Bill Gates has recently promoted the notion of a « frictionless capitalism. » But even if it were other than a myth, it would not be a good idea because it would mark the end of innovation. Friction can be productive when it helps us to be reflective about what we have taken for granted. Innovation occurs when generative friction stimulates reflexivity to recognize new recombinations.

The Sense of Dissonance
Search is the watchword of the information age, but in this study of innovation David Stark examines a different kind of search – when we don’t know what we’re looking for but will recognize it when we find it. Drawing on John Dewey’s notion of collaborative inquiry, Stark uses ethnography to study the perplexing situations in which actors search for what’s valuable. His cases include machine tool makers in Hungary, new media workers in Silicon Alley, and derivatives traders on Wall Street. In coping with uncertainty, organizations benefit from the friction of competing criteria of worth. The dissonance of diverse principles can lead to discovery.
Structural Folds: Generative Disruption in Overlapping Groups
What is a social group across time in network terms? This is the key sociological question that Balazs Vedres and I address in this paper. We identify a distinctive network position – the structural fold – at the overlap of cohesive group structures. We show that this structure contributes to creative disruption: groups with structural folds show higher performance but are also more unstable. In the final part of the paper we identify lineages of cohesion: across a longer time frame, groups separate and reunite in an ongoing pattern of interweaving.

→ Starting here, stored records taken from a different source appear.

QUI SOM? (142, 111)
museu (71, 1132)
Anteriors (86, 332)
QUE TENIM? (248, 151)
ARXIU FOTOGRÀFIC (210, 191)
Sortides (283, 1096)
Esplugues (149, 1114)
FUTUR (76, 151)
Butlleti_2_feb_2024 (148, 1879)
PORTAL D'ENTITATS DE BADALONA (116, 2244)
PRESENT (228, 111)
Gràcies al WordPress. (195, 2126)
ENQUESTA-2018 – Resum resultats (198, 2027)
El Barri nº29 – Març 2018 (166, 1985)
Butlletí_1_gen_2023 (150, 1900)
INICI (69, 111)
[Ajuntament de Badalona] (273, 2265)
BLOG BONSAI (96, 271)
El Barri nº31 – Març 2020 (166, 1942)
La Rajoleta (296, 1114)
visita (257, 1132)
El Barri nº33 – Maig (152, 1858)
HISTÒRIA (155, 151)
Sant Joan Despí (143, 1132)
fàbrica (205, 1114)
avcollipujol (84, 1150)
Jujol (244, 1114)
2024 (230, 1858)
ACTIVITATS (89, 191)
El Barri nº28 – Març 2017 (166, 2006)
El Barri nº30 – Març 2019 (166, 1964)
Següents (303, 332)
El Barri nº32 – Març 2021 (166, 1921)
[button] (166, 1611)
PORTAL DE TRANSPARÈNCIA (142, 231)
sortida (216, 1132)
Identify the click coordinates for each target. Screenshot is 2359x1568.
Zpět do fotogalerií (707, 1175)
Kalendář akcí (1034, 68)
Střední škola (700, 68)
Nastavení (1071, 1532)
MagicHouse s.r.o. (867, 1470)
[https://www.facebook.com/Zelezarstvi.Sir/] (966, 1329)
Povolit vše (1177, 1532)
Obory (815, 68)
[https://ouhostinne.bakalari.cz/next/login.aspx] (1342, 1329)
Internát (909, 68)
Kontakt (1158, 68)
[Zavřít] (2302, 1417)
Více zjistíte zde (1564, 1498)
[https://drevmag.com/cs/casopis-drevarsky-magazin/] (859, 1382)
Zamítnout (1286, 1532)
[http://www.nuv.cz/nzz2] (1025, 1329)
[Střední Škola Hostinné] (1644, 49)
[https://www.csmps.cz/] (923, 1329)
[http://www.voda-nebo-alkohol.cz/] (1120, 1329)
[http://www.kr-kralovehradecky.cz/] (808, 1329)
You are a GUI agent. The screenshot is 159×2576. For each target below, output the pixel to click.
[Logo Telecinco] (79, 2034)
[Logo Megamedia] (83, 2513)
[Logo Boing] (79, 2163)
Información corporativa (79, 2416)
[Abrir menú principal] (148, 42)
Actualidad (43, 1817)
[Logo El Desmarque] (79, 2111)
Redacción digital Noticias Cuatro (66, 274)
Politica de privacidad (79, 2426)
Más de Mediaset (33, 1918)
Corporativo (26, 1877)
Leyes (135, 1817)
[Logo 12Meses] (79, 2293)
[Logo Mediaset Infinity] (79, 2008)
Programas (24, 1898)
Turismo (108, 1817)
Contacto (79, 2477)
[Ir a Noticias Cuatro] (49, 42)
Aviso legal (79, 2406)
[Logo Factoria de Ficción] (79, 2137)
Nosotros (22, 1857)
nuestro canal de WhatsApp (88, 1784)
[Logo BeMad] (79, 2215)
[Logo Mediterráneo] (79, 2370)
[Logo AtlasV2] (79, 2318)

Game Changer: The Topology of Creativity
In this paper, Mathijs de Vaan, Balazs Vedres, and I study the social sources of creative success in the video game industry. Teams are most creatively successful when they are composed of overlapping groups that are cognitively heterogeneous.
Permanently Beta
Researchers in science and technology studies have long-recognized that the design process is not completed when manufacturers ship out a new product. Instead, users complete the design process when they resist some uses inscribed in the product, identify other affordances, and modify the product. All products, and especially new and unfamiliar ones, entail considerable interpretive flexibility. The new user innovation communities make this insight a part of corporate strategy. Instead of a hit or miss approach, they actively foster communities of users and involve their participation at ever-earlier stages of the design process. This is search when you don’t know what you’re looking for, relying on the users to recognize it when they find it.